# Importing the libraries

In [128]:
import numpy as np
import rasterio
import matplotlib.pyplot as plt
import xarray as xr
import rioxarray as rxr
import geopandas as gpd
from shapely.geometry import mapping
import pyproj
import pandas as pd
import harmonize as hz

# Importing the dataset

In [178]:
# Create a path to the data directory
path_data = "../data/Raw/"

In [184]:
# Open the dataset list_xy and list_xdimydim
list_xy = xr.open_dataset( path_data + "list_xy.nc", decode_coords='all')
list_xdimydim = xr.open_dataset(path_data + "list_xdimydim.nc", decode_coords='all')



In [185]:
# Subset list_xy on 3 days
list_xy = list_xy.sel(time=slice('2019-01-01', '2019-01-03'))
list_xdimydim = list_xdimydim.sel(time=slice('2019-01-01', '2019-01-03'))

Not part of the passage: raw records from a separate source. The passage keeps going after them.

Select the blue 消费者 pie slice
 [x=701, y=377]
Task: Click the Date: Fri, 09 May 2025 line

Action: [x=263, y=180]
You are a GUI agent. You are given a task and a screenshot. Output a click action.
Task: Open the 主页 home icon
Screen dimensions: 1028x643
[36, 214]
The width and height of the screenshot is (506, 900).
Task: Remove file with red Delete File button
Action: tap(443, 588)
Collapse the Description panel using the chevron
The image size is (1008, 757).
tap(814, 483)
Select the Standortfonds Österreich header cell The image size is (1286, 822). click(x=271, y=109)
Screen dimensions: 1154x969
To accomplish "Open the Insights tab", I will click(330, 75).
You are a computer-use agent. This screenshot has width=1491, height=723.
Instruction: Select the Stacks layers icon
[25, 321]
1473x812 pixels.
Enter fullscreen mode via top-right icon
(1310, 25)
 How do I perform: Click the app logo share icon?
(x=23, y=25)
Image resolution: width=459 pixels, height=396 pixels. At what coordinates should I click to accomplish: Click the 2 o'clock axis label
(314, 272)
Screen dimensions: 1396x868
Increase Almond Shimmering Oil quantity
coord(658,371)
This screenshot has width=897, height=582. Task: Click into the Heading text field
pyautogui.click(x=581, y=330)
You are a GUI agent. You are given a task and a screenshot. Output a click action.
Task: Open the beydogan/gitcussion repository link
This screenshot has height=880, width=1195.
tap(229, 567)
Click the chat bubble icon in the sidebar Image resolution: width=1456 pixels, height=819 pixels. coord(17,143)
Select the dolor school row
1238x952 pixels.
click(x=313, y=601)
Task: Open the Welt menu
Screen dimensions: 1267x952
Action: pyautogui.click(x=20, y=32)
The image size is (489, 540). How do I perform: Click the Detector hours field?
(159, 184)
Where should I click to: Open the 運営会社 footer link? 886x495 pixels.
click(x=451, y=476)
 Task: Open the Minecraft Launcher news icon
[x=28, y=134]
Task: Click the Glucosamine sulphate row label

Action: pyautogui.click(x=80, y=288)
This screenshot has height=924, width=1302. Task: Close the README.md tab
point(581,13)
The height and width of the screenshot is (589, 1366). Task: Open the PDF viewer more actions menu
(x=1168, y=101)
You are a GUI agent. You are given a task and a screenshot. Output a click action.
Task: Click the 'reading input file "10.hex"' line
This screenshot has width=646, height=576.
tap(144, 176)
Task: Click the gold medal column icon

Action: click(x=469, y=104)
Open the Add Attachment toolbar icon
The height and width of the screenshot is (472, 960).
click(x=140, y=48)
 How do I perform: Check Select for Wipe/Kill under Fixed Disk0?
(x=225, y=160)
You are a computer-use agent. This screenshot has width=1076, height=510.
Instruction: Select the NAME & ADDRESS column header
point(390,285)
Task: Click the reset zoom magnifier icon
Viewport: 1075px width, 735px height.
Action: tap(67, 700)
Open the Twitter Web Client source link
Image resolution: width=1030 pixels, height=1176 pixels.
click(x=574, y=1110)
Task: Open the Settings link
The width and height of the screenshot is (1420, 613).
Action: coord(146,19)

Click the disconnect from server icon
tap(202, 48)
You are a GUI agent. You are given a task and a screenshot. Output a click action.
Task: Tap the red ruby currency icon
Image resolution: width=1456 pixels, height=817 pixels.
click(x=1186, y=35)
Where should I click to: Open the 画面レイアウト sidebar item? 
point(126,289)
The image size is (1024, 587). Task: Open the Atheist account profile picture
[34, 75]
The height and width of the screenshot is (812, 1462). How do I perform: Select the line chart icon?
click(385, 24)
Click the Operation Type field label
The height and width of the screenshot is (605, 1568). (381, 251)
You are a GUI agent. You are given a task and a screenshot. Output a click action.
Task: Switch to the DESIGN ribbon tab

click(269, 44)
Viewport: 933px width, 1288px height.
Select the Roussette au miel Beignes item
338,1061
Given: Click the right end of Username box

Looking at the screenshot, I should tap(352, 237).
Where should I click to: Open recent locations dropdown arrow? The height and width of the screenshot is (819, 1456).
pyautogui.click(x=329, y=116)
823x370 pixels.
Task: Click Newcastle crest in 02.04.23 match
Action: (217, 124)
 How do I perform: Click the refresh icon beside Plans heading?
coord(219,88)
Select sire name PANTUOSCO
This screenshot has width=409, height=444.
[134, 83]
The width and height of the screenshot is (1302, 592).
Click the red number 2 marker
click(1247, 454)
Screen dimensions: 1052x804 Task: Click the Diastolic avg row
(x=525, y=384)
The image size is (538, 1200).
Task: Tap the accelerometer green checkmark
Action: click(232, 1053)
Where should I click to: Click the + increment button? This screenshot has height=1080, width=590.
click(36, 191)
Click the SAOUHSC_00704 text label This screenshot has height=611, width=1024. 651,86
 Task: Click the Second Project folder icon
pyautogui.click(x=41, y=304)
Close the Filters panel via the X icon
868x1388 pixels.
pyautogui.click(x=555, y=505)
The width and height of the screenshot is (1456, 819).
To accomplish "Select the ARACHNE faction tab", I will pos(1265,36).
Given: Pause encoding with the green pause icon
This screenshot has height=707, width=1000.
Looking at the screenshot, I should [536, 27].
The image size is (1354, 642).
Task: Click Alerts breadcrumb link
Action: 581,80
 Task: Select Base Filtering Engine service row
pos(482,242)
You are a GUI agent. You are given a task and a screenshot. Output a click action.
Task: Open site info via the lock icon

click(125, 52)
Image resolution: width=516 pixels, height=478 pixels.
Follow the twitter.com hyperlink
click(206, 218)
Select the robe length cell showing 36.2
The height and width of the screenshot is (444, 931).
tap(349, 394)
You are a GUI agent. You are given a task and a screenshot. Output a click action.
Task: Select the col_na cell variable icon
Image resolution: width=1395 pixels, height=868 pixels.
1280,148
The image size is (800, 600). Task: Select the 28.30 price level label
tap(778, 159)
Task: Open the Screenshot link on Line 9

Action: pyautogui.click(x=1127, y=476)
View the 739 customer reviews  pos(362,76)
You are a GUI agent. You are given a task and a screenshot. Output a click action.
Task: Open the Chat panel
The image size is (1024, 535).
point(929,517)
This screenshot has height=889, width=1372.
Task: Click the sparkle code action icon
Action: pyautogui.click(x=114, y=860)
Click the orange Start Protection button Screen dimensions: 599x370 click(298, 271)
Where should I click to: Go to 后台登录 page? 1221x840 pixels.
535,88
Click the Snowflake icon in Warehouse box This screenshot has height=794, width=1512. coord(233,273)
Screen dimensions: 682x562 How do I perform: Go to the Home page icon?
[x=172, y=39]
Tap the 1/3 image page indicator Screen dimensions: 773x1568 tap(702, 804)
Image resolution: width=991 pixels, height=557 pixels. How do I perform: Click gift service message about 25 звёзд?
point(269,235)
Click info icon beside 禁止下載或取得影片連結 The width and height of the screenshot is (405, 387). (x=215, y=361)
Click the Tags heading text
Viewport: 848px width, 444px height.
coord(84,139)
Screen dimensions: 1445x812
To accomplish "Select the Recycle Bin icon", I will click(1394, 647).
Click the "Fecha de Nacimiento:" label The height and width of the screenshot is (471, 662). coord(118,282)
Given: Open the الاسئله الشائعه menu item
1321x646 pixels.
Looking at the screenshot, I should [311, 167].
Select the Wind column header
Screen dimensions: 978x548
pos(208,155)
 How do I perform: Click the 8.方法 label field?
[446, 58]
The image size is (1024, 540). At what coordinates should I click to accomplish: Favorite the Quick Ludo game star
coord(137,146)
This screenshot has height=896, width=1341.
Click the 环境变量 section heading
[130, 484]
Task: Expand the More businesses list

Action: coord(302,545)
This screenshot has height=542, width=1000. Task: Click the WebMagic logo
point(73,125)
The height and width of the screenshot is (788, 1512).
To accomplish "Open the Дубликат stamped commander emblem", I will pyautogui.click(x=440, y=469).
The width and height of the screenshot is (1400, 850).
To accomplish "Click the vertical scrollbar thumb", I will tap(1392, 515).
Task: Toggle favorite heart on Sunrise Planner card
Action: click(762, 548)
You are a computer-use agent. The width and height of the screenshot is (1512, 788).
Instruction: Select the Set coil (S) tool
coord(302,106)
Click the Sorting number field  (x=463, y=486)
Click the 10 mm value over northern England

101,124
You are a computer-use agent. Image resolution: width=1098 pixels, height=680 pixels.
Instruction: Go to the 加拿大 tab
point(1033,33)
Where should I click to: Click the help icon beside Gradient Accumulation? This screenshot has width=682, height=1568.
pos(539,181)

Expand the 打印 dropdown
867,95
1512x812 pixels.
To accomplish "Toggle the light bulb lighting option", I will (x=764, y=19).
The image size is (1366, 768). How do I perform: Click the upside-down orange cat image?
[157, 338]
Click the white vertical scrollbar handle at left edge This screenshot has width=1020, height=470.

# Explaining the issue while merging the two datasets

In [181]:
# Merge the two datasets by coordinates
cube_fail = xr.combine_by_coords([list_xy, list_xdimydim], combine_attrs='drop_conflicts')
cube_fail

As they should be in the coordinates reference system and the the same dimensions (x=xdim, y=ydim), the two datasets should be merged. However, the merge fails in the sense we have now 5 dimensions (x,y,time,xdim,ydim) instead of 3 (x,,y,time). Let's see why.

## Hypothesis
- (H1) The name of the coordinates are the cause of the issue. Let's rename the coordinates of list_xdimydim to x and y.
- (H1bis) The name of the coordinates are the cause of the issue. Let's rename the coordinates of list_xy to xdim and ydim.
- (H2) The values of the coordinates are the cause of the issue.
- (H4) The grid_mapping attribute is the cause of the issue.
- (H4) The values of the coordinates are the cause of the issue. Let's change the values of the coordinates of list_xdimydim to the values of the coordinates of list_xy.
- (H5) The values of the coordinates and the name are the causes.

## Let's try the easiest hypothesis first: the coordinates names have to match.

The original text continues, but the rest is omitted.